С площади доносились крики толпы в поддержку поэта.
– Любви не существует, - вдруг проговорил магистр и скрылся в фургоне. И уже оттуда добавил. – В отличие от сострадания.
***
Глава клана Смертей-с-ветки, Дархан Асаш, откинул полог молельни и шагнул внутрь. Клан с незапамятных времен жил в лесах к северу от Вишенрога, стараясь свести общение с людьми на нет. Но, к сожалению, люди быстро научились производить такие вещи, которые оборотни делать не умели.

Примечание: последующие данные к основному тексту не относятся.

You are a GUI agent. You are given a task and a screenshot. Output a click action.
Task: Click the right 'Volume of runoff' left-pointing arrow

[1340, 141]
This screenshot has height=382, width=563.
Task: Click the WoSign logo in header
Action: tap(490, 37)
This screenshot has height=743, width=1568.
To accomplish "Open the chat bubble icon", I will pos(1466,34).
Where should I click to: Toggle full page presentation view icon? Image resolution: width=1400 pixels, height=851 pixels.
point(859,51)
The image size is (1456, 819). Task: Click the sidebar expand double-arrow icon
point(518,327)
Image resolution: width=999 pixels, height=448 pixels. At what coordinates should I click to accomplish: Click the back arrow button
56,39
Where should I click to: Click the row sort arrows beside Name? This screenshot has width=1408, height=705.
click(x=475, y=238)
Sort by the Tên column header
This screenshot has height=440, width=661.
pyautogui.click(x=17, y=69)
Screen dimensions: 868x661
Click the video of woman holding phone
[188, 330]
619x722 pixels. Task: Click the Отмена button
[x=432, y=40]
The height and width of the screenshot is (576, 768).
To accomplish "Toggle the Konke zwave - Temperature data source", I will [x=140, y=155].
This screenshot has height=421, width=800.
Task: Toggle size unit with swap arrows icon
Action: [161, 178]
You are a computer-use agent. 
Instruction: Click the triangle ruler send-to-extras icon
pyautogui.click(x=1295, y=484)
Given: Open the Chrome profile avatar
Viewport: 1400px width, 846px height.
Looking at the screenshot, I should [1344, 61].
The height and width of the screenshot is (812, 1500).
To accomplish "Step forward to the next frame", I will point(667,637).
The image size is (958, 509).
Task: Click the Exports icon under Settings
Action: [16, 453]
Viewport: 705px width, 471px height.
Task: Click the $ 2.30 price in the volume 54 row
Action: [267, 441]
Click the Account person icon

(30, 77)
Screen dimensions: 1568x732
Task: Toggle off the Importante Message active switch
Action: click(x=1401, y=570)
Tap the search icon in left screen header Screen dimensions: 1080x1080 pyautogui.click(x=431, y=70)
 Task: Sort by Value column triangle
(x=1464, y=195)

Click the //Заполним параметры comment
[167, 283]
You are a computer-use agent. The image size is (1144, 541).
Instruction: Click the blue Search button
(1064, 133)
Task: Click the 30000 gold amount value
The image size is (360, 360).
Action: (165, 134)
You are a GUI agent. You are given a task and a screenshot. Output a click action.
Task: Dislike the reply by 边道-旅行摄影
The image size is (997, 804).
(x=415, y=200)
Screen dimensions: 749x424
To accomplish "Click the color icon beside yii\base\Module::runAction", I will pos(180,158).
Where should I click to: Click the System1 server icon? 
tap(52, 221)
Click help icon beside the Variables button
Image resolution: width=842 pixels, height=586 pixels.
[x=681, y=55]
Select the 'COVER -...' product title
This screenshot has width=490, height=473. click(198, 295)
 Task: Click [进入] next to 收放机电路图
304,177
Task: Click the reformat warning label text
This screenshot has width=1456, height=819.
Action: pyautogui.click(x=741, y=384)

Поэтому приходилось посещать ближайшие ярмарки, меняя звериные шкуры и целебные травы на оружие и полезные в быту мелочи, без которых фарги устраивали настоящие домашние скандалы.
В маленькой – два на два шага – молельне было темно. Несколько полосок света – из прорех в шкурах, накрывающих шалаш, разрезали темноту, как сияющие лезвия. Дархан сел, скрестив ноги, и прикрыл веки. В темноте под ними вспыхнули две злые желтые точки. Были времена, когда он, от всего сердца молясь Арристо, видел под веками лишь темноту. И тогда хотелось плакать в небо, как котенку, брошенному матерью в пургу. Но однажды он снова увидел их – глаза бога. И с тех пор видел постоянно, когда молился, с радостью отмечая, как в ответ на его молитвы ярче становятся сакральные огни. Молился глава клана не часто. Суровая жизнь в лесах оставляла время лишь на выживание, да и молитва не приносила покоя. Вместо него почему-то вспоминались старые обиды – между своими, между своими и чужими. Вот, например, совсем недавно, как гнали парни из соседней деревеньки рыжего Зохана, посмевшего подружиться с человеческой девчонкой. Не было между ними ничего – он, глава, почуял бы. Лишь интерес друг к другу молодых сердец, бившихся в одинаковом авантюрном ритме. Возможно, позже из этого и выросло бы что-то большее, если бы не удар вилами в спину рыжему пацаненку. Удар, от которого он не оправился и до сих пор, несмотря на совместные усилия клановой знахарки Золлы и человеческой ведьмы Эстель, пришедшей на помощь, хотя никто ее не звал.
Дархан сердито нахмурился. Странные они, эти люди. Сами ошибаются, сами исправляют ошибки. Нет, не понимает он их, и, пожалуй, даже боится. Вот только кому в этом признаешься? Только тому, кто все и так видит.
«Крепости прошу у тебя, Арристо, вечный охотник, идущий по горячему следу, - зашептал Дархан, - крепости духа, крепости мысли, крепости руки. Были времена, когда люди нам не требовались, и мы со всем справлялись сами! Были времена, когда мы опережали их во всем – в силе, скорости, кровожадности! А нынче…»
Глава запнулся, приоткрыв светящиеся в темонте глаза. Нынче Зохан бы умер, несмотря на все старания Золлы, если бы не вмешательство ведьмы! Вот и гадай теперь, люди – необходимое зло? Или нужное добро?
Снаружи послышались возбужденные голоса. Дархан тяжело вздохнул, заглянул с благодарностью в желтые глаза Арристо – все ж таки не один на один со своими мыслями! – и нацепил на лицо привычное выражение – суровое, спокойное выражение уверенного в себе самца.
Она стояла на поляне, окруженная выкрикивающими обвинения оборотнями. Маленькая светловолосая девчонка, закутанная в шаль, с узелком в руках, который растерянно прижимала к груди. Лет тринадцать, не больше. Надо же, пришла… дура! Не побоялась.